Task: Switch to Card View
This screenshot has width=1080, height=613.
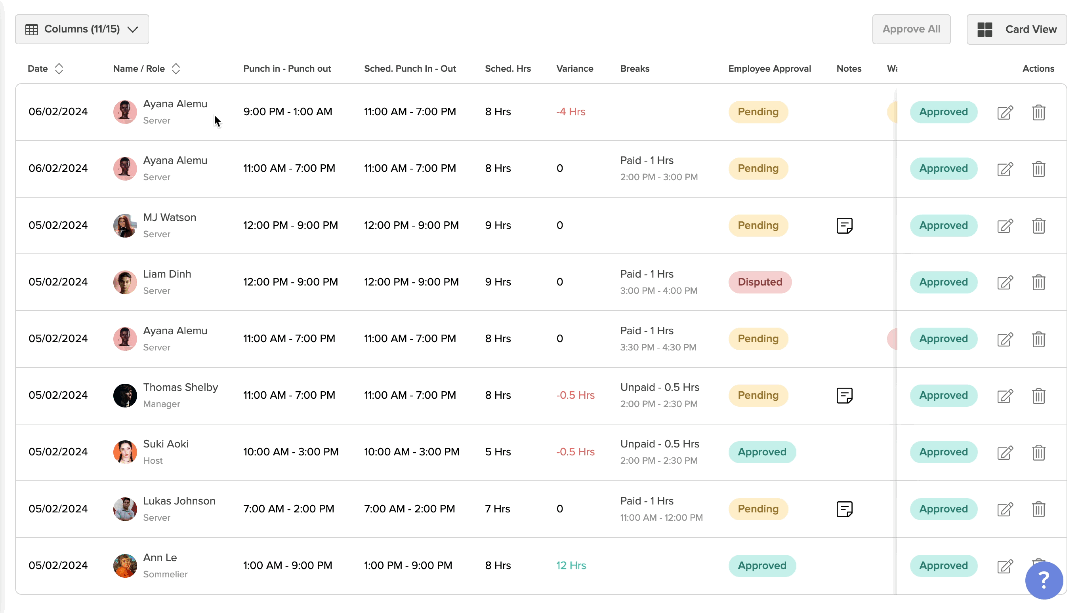Action: [x=1016, y=29]
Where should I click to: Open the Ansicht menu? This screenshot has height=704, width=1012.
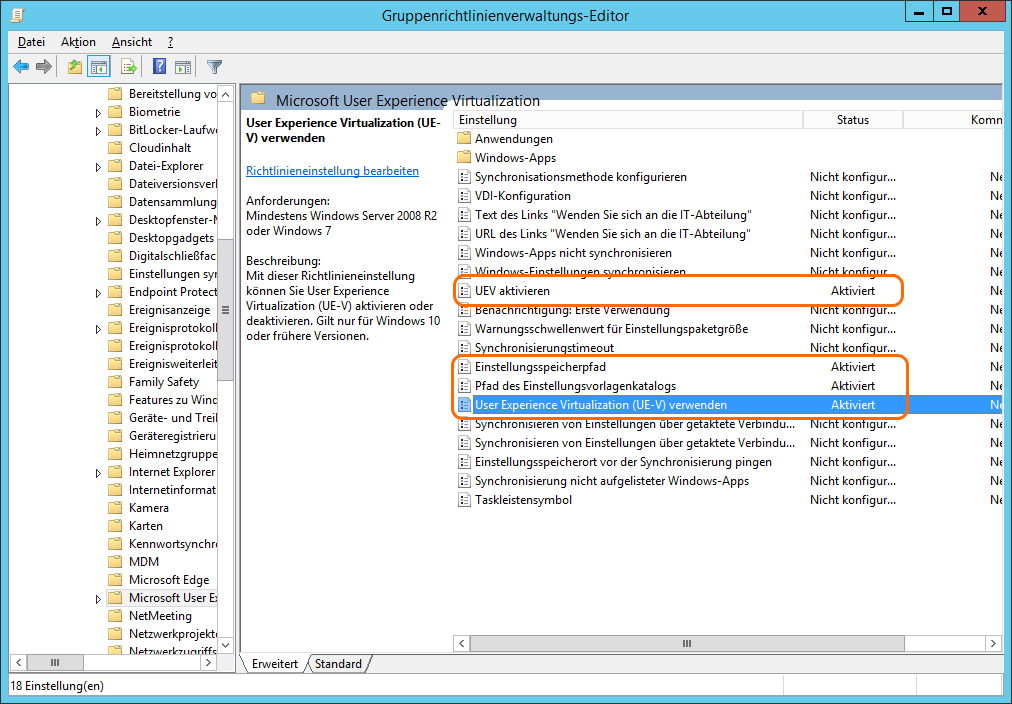pyautogui.click(x=132, y=42)
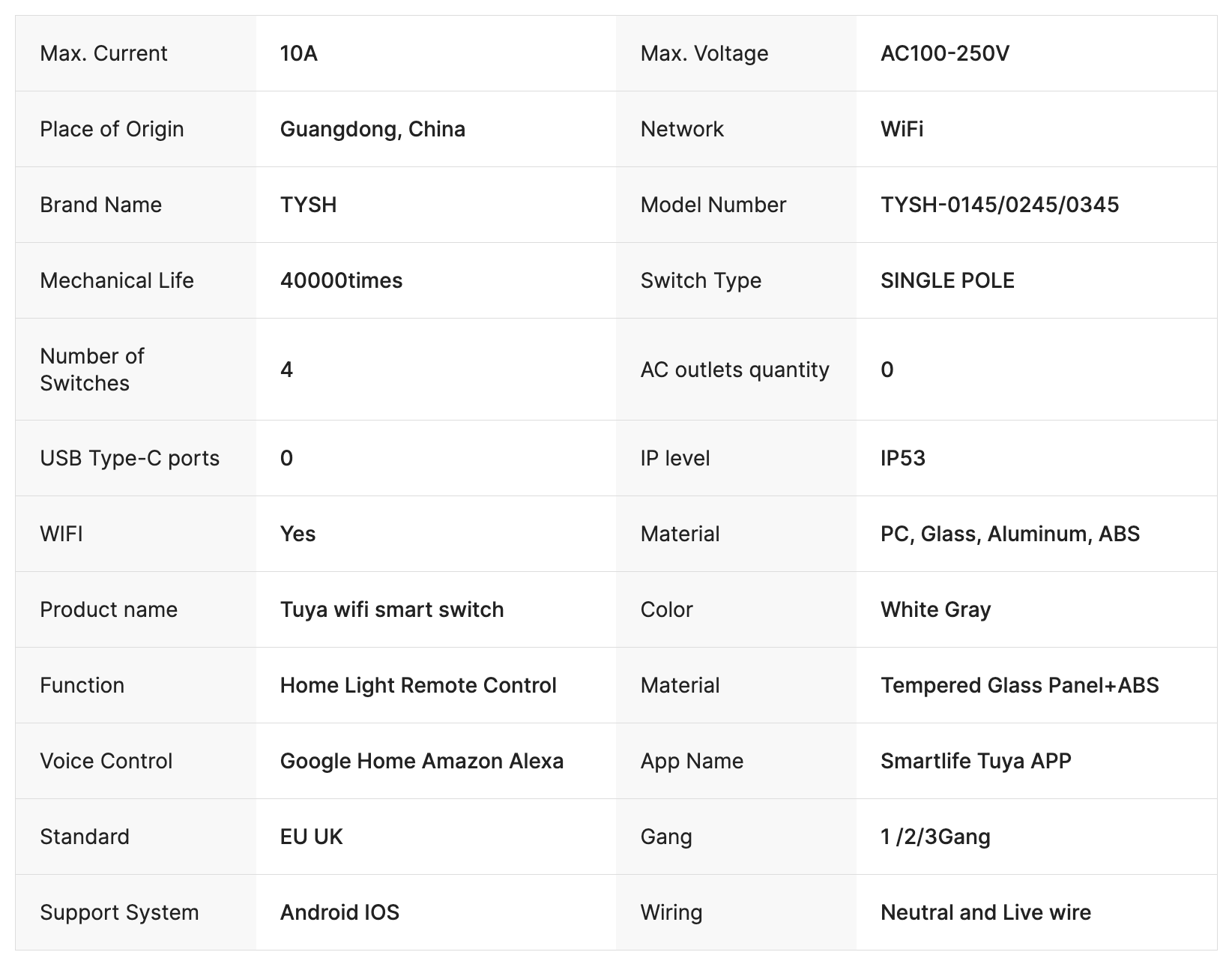Click the "Network" label cell
Viewport: 1232px width, 964px height.
[x=682, y=129]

WHAT TO WORK ON — In the records above, transcribe exactly the lines from the one containing "This screenshot has width=1080, height=613." through the last line, both included, and skip the pictures.

TASK OUTPUT —
This screenshot has width=1080, height=613.
Action: [x=1016, y=29]
Where should I click to: Open the Ansicht menu? This screenshot has height=704, width=1012.
pyautogui.click(x=132, y=42)
Click the "Network" label cell
Viewport: 1232px width, 964px height.
[x=682, y=129]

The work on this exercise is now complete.